• WHAT IS BEING ASKED: Set down the data again word for word. Skip any pictures.

Saved entries:

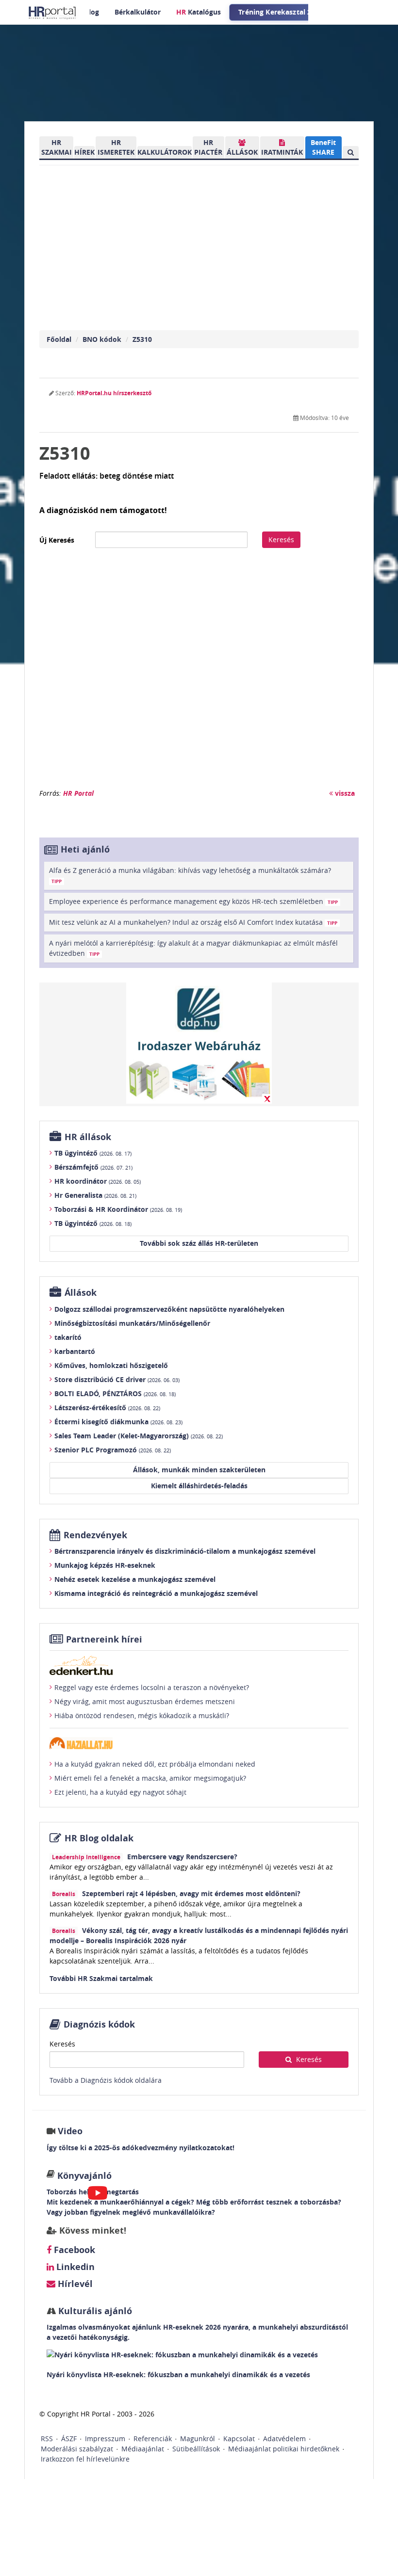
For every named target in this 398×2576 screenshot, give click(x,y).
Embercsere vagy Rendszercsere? (182, 1856)
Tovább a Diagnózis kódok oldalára (106, 2080)
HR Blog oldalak (99, 1838)
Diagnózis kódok (99, 2024)
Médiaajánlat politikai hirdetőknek (283, 2448)
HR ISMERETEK (116, 147)
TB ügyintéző (93, 1153)
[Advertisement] (199, 673)
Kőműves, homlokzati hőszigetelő (111, 1365)
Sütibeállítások (196, 2448)
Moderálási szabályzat (77, 2448)
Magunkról (197, 2438)
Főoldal (59, 339)
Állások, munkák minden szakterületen (199, 1469)
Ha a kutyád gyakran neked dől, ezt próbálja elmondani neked (154, 1764)
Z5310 (142, 339)
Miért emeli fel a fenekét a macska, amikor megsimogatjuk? (150, 1778)
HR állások (88, 1137)
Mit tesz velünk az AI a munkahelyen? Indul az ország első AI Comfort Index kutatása (193, 922)
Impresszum (105, 2438)
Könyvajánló (84, 2176)
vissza (344, 793)
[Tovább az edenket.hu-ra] (199, 1665)
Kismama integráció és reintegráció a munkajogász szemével (156, 1593)
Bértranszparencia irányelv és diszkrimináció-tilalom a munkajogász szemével (184, 1551)
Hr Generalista (95, 1195)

• EXERCISE ANSWER:
For every named target in this 398×2576 screenshot, give click(x,y).
Embercsere vagy Rendszercsere? (182, 1856)
Tovább a Diagnózis kódok oldalára (106, 2080)
HR Blog oldalak (99, 1838)
Diagnózis kódok (99, 2024)
Médiaajánlat politikai hirdetőknek (283, 2448)
HR ISMERETEK (116, 147)
TB ügyintéző (93, 1153)
[Advertisement] (199, 673)
Kőműves, homlokzati hőszigetelő (111, 1365)
Sütibeállítások (196, 2448)
Moderálási szabályzat (77, 2448)
Magunkról (197, 2438)
Főoldal (59, 339)
Állások, munkák minden szakterületen (199, 1469)
Ha a kutyád gyakran neked dől, ezt próbálja elmondani neked (154, 1764)
Z5310 (142, 339)
Miért emeli fel a fenekét a macska, amikor megsimogatjuk? (150, 1778)
HR állások (88, 1137)
Mit tesz velünk az AI a munkahelyen? Indul az ország első AI Comfort Index kutatása (193, 922)
Impresszum (105, 2438)
Könyvajánló (84, 2176)
vissza (344, 793)
[Tovább az edenket.hu-ra] (199, 1665)
Kismama integráció és reintegráció a munkajogász szemével (156, 1593)
Bértranszparencia irányelv és diszkrimináció-tilalom a munkajogász szemével (184, 1551)
Hr Generalista (95, 1195)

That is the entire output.